- PROBLEM REQUIREMENTS
Search the records for "computer" and copy each line that holds it.

- RECORDS PROVIDED
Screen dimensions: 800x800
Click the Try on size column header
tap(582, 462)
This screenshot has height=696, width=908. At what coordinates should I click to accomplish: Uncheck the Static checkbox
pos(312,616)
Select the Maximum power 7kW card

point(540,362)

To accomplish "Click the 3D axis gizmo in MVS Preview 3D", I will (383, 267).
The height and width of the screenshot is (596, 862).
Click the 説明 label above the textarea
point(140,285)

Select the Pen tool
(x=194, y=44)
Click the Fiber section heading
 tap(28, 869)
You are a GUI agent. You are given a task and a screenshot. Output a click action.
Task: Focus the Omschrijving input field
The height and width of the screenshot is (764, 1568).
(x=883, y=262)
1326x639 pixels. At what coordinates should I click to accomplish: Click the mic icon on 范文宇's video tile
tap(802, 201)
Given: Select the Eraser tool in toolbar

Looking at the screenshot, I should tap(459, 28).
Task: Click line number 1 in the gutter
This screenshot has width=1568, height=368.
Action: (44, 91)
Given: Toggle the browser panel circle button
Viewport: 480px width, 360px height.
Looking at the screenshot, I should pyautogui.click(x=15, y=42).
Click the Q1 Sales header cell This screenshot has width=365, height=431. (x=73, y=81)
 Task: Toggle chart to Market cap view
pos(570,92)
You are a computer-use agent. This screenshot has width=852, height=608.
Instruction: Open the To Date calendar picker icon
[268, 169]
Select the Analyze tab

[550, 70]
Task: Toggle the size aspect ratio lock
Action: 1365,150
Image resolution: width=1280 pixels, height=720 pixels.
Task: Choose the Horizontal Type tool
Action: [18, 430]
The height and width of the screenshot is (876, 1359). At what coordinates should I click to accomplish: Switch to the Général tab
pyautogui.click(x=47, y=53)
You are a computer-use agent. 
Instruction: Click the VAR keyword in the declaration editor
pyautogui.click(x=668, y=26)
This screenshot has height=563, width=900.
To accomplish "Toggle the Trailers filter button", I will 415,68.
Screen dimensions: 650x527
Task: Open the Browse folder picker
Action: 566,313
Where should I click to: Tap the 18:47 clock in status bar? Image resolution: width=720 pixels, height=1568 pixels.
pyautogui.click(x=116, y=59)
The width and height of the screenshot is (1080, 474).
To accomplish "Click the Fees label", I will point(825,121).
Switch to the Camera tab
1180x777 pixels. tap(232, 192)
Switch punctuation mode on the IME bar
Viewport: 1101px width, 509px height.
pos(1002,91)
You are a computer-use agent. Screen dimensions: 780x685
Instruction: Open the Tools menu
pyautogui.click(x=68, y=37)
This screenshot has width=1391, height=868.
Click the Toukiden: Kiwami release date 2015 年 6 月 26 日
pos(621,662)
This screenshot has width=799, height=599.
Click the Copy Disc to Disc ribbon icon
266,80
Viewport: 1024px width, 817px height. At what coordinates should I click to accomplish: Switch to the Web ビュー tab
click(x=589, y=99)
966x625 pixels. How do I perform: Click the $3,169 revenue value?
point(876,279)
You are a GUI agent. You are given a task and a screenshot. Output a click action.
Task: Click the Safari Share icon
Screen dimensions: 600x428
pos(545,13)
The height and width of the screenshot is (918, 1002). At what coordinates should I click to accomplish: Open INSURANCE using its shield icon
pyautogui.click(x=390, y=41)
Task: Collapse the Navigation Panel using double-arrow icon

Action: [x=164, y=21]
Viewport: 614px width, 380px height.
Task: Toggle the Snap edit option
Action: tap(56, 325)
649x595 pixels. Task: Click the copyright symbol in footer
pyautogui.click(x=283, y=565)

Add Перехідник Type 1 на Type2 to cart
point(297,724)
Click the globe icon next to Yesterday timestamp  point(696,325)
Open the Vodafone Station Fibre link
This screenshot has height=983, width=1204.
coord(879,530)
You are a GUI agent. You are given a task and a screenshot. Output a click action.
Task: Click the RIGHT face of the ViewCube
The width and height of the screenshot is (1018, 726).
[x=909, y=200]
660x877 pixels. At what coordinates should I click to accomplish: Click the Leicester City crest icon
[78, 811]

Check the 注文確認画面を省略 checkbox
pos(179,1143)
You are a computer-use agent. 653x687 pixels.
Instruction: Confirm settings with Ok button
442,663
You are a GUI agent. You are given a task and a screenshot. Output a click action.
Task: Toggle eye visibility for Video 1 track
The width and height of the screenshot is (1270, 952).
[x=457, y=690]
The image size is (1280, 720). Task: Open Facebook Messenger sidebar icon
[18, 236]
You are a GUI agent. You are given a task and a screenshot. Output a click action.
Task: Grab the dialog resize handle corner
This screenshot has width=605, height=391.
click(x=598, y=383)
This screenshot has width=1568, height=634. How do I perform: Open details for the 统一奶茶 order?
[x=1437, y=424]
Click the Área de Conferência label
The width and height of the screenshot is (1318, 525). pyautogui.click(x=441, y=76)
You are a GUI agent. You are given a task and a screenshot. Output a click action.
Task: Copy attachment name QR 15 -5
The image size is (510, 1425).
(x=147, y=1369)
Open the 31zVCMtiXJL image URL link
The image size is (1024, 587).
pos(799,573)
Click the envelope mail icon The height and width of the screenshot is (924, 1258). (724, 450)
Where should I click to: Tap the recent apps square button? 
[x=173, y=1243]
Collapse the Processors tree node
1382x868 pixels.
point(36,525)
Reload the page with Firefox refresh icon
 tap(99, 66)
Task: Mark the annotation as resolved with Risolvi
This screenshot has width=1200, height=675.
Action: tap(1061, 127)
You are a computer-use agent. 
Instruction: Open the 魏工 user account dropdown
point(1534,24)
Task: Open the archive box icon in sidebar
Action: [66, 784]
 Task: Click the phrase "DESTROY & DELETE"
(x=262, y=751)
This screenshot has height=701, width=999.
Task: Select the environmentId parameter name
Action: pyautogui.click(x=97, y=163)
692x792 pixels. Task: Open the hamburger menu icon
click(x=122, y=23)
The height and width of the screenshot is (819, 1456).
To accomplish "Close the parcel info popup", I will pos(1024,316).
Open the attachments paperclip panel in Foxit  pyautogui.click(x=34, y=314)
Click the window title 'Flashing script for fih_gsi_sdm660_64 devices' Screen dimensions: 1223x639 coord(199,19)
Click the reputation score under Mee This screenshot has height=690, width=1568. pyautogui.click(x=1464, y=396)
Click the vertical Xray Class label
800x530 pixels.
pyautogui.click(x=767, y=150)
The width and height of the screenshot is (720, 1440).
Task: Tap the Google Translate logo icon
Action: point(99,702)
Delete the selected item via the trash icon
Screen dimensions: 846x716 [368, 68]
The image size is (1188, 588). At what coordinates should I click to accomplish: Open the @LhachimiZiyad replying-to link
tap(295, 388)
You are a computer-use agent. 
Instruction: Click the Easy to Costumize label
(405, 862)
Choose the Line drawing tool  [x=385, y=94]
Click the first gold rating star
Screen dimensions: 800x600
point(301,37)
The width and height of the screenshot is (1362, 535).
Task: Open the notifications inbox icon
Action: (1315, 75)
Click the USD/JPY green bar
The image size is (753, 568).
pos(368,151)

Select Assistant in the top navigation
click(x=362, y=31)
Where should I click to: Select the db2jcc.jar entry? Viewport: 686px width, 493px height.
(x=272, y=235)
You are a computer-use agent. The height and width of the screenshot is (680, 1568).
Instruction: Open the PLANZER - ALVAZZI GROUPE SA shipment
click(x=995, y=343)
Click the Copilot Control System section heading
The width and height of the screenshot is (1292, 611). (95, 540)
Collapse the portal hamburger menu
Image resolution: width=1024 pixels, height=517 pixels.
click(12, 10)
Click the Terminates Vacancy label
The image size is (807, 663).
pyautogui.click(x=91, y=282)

- RESPONSE TO THIS TASK
You are a computer-use agent. This screenshot has width=852, height=608.
You are a computer-use agent. 
You are a computer-use agent. Screen dimensions: 780x685
You are a computer-use agent. 653x687 pixels.
You are a computer-use agent. 
You are a computer-use agent. 
You are a computer-use agent. The height and width of the screenshot is (680, 1568).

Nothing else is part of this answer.